Text passage:
'''
Wellington is a village and civil parish in Herefordshire, England at . The civil parish had a population of 1,005 in the 2011 census.

The village is sheltered by the wooded slopes of Dinmore Hill to the north, close to the A49 and roughly midway between Hereford and Leominster. Its half timbered 'black and white' houses mixed with later types of buildings in stone and brick give it a strong regional character. A ford through the Wellington Brook by the church is a unique and picturesque sight.

The local church is dedicated to St. Margaret of Antioch and is a grade I listed building.

The village is a compact settlement mentioned in the Domesday Book.

The community is enthusiastic and has recently built an attractive and very successful village shop with a post office and meeting room for hire. An enthusiastic group is mounting a bid to buy the village pub and restore it to success. Another group is developing a much needed children's play area on the sports field. Other groups are establishing accessible footpaths for disabled people.

Wellington Primary School is Ofsted rated good and has a current roll of 73 children. It is in association with the forward looking Leominster Primary.
'''
Required work:
Answer these from the Wellington passage above:
(a) What was the civil parish's population in the 2011 census?
(b) To whom is the local church dedicated?
(c) How many children are on the current roll of Wellington Primary School?

Raw data:
'''
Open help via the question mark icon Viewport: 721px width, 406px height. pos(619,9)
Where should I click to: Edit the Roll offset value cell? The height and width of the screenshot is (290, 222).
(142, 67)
'''
Output for this task:
(a) 1,005
(b) St. Margaret of Antioch
(c) 73